Tim Burton au cinéma, c’est plus de 30 ans de carrière déjà, avec des très hauts mais aussi des très bas. Ce focus va s’intéresser à son box office US car le succès mondial de son cinéma ne s’est pas imposé tout de suite. On peut même dire que sa façon d’être perçu hors d’Amérique a été différente quand il a obtenu du succès dans le monde entier.

 

Sur ces 18 films , 6 ont passé la barre de 100 millions dont 3 au dessus de 200 et 1 au dessus de 300.

 

Son plus gros succès est Alice au pays des merveilles (334 millions, plus d’un milliard à l’échelle mondiale). Boosté par la 3D, la réception par le public du film fut une vraie surprise, d’autant plus qu’il ne figure pas parmi les oeuvres dites « personnelles » de Burton. Si le cinéaste a toujours investi sa façon de voir les choses dans ses films, il est vrai qu’Alice porte moins sa marque, même si son amour pour les personnages décalés transparait également ici.

 

Suivent Batman (251,1) et Charlie et la chocolaterie (206,4). A priori, deux univers très différents, d’un côté un super héros ténébreux, de l’autre un gamin plongé dans un monde coloré et fantaisiste. A noter, que pour ce trio de tête, Burton a adapté un matériel qui existait déjà (2 livres, un comics). Mais si on regarde de plus près, on voit que dans Batman, c’est surtout le Joker qui intéresse le cinéaste. Et dans Charlie, c’est Willy Wonka qui en est clairement la vedette. On retrouve donc deux personnages tourmentées, ambigües et très décalés par rapport au reste du monde.

 

Dans ces 2 films, Tim Burton est allé là où on ne l’attendait pas. Pour Batman,  son choix de prendre Michael Keaton comme héros, alors que l’acteur était surtout connu pour ses rôles comiques a déchainé des passions (d’un niveau égal à celui de Ben Affleck reprenant le personnage, folie internet en moins). Le film fut néanmoins un triomphe, s’imposant numéro 1 aux USA (mais pas dans le monde), battant Indiana Jones et la dernière Croisade ou Abyss. En dollars constant, Batman a rapporté plus de 530 millions de dollars !

 

Quand à Charlie, on avait droit à la fois à un remake et une adaptation. En utilisant son acteur fétiche, Johnny Depp, Burton a réussi à transformer un projet casse-gueule en triomphe, Charlie et la chocolaterie devenant un des succès mondiaux de 2005. Mais , il a également été le point de départ d’une polémique sur les « compromissions » du cinéaste, même si ce point était déjà discuté à l’époque de La planète des singes.

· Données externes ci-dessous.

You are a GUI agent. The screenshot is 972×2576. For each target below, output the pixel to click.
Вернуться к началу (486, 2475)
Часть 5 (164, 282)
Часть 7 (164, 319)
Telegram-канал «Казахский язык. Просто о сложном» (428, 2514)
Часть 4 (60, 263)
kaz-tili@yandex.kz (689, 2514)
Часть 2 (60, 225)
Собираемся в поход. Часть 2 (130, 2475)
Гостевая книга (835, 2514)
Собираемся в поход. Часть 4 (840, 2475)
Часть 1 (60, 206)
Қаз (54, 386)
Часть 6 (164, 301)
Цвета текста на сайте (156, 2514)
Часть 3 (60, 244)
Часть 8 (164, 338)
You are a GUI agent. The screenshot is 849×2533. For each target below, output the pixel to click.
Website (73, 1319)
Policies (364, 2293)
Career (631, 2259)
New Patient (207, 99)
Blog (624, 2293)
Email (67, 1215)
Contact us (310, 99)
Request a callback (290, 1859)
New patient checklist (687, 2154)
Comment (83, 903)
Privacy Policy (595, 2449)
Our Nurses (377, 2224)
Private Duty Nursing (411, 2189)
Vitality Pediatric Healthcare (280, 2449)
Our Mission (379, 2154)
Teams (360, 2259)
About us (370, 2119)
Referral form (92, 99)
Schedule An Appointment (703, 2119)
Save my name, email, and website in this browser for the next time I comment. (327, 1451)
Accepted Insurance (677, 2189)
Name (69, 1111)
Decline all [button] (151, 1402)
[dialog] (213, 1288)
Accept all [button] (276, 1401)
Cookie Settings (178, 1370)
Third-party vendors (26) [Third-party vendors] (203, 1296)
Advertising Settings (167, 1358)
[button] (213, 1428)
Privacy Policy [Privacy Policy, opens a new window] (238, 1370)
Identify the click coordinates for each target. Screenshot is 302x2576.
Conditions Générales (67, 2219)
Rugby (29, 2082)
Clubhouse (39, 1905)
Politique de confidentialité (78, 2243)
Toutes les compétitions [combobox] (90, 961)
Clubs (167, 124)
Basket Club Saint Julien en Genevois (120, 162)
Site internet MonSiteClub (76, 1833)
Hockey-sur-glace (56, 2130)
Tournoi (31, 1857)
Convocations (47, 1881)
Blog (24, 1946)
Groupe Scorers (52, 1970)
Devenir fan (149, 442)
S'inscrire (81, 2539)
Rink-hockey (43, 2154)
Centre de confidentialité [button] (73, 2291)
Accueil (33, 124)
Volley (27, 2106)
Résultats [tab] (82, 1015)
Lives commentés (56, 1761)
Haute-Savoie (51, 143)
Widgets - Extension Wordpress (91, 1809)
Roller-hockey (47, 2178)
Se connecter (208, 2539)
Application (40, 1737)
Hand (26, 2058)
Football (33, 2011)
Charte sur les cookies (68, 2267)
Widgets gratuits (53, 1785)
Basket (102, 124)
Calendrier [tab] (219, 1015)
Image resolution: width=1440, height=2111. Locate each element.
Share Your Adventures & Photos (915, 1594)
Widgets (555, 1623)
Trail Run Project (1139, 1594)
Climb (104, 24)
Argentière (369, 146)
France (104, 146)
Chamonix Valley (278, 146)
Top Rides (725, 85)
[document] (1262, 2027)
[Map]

J’y reviendrais.

 

Ces 3 derniers films 100millionnaires sont La planète des singes (180 millions), Batman le défi (162) et Sleepy Hollow (101). A nouveau 3 oeuvres qui ne sont pas des choses originales : un remake, une séquelle, une adaptation d’un conte classique (et d’un dessin animé Disney). Mais à chaque fois, le cinéaste parvient à faire entrer son univers. C’est flagrant pour Sleepy Hollow tant le concept gothique sied à la personnalité de Burton (n’oublions pas que son look le rapproche encore et toujours de Robert Smith, le leader de Cure). Il s’approprie l’histoire, transforme le héros (Johnny Depp à nouveau) en autre chose qu’un preux chevalier et prend un malin plaisir à filmer des décapitations.

 

Pour Batman le défi, il pousse encore plus loin le défilé de freaks et de personnages totalement décalés. Le super-héros devient le faire valoir du Pingouin et de Catwoman, les scènes d’action sont bien là, mais il est évident que Burton entend surtout montrer une Gotham décadente, gothique et tentée par le mal. La Warner sera horrifiée en voyant le résultat et, malgré le succès, retirera son jouet des mains du cinéaste pour les confier à Joel Schumacher, qui reviendra à un concept plus héroïque (même si, malicieusement, il n’hésitera pas à en faire une icône gay).

 

Reste La planète des singes. Le remake audacieux est considéré comme le moins burtonien des films de Tim Burton. Je ne suis pas tout à fait d’accord. Certes, c’est sans doute son film le moins « personnel » et la touche du cinéaste n’apparait que par intermitence. Mais il faut savoir que la Fox a considérablement modifié son approche. Ainsi, Burton souhaitait développer une histoire d’amour entre l’astronaute échoué (Mark Whalberg dans un de ses meilleurs rôles) et la guenon vedette du film. Impensable dans un blockbusters d’été ! La présence d’une belle plante blonde éloignera cette idée quelque peu étonnante.  Du fait, les idées de Burton sont noyées dans le très beau travail technique, notamment les maquillages de Rick Baker. Cela n’empêchera pas ce remake de connaître un succès considérable dans le monde entier. Mais si Burton attendra 15 ans avant de retravailler avec la Fox, c’est sans aucun doute parce qu’il a gardé un très mauvais souvenir de ce tournage.

 

Les 12 autres films ont obtenu des recettes allant de 5,8 millions (Ed Wood, sans aucun doute son meilleur film) à 79,2 millions (Dark Shadows). C’est dans cette fourchette que l’on va trouver les plus plus « personnels » du cinéaste. Mais, comme une sorte de malédiction, aucun de ses projets ne fonctionnera autant que les « commandes » qu’il réalise régulièrement pour les grands studios.

 

Reprenons les chronologiquement.

 

Il se lance dans le grand bain avec Pee Wee, lassé de son travail chez Disney (la légende dit qu’il aurait bossé sur Rox et Rouky, mais surtout Taram et le chaudron magique, le mal aimé du studio).  Pee Wee rapporte 40 millions en 1985. Il sera suivi par le premier succès « officiel » Beetlejuice avec Michael Keaton ! 73 millions au box office, en 1988, c’est l’équivalent de 155 millions de nos jours.

 

Entre 2 Batman, il réalise Edward aux mains d’argent où il fera tourner Johnny Depp pour la première fois. Sans atteindre les sommets de Bettlejuice, il engrange tout de même 56 millions. La poésie de ce film reste sans égal !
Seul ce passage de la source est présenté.